| REQUIRED WORK |
Could you set down, unchanged, the lines starting at the one that contains "Open the Block 8 link" and ending after the one that contains "Action: [x=867, y=245]"?

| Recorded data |
########################################
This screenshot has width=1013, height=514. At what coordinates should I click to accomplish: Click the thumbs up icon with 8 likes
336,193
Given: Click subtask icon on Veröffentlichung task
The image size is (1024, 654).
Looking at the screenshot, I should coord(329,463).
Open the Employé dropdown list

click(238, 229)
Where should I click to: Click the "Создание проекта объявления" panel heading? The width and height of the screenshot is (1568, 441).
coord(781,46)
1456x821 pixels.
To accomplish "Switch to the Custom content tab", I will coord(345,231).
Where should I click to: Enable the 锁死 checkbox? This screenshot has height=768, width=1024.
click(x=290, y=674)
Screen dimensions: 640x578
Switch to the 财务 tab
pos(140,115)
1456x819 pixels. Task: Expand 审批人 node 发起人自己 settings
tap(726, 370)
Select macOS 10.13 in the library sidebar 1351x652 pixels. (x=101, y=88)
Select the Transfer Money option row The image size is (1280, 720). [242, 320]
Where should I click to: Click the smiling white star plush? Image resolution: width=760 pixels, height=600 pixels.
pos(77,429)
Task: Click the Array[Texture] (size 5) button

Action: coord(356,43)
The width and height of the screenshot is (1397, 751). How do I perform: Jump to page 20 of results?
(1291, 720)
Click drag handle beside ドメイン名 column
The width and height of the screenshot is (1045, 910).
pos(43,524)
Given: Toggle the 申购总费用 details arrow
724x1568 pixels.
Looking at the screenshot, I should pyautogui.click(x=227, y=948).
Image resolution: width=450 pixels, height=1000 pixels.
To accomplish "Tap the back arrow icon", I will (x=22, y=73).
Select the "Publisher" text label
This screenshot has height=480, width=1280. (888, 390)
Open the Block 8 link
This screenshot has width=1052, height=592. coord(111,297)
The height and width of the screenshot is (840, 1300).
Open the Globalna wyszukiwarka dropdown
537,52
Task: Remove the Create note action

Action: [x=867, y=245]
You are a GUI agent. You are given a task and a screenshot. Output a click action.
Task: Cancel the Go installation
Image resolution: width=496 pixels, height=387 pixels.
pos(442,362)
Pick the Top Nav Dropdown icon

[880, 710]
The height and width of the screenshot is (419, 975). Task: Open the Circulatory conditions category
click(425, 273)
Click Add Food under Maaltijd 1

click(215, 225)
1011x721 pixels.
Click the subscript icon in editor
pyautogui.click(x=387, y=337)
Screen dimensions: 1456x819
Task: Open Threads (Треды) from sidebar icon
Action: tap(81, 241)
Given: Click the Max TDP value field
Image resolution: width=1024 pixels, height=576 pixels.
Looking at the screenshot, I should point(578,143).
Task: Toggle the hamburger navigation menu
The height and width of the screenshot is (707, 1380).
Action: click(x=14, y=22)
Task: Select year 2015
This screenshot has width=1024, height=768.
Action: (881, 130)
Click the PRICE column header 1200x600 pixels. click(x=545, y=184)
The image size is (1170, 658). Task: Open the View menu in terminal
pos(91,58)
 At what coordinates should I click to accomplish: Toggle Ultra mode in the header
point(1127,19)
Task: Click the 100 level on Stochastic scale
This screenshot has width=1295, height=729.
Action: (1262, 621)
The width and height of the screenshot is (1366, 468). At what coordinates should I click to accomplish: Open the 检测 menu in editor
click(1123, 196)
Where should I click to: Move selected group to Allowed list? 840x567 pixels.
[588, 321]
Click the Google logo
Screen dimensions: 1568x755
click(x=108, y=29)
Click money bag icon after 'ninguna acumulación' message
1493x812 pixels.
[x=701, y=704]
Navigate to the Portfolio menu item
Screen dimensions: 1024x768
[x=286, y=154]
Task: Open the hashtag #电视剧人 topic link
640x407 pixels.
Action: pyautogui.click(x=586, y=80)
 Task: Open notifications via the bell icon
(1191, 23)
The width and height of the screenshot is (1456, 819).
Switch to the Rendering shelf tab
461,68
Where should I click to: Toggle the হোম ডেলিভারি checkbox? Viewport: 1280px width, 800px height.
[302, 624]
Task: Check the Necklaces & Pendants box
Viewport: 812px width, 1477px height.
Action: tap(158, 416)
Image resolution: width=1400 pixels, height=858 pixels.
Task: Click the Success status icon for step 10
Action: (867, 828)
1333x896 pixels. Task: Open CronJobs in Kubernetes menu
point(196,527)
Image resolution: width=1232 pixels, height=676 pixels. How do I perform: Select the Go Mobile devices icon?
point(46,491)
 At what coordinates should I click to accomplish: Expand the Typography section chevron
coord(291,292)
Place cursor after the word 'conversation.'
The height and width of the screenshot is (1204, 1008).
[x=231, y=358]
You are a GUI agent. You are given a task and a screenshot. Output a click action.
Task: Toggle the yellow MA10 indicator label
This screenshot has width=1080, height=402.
########################################
| RESPONSE TO THE EXERCISE |
Open the Block 8 link
This screenshot has width=1052, height=592. coord(111,297)
The height and width of the screenshot is (840, 1300).
Open the Globalna wyszukiwarka dropdown
537,52
Task: Remove the Create note action

Action: [x=867, y=245]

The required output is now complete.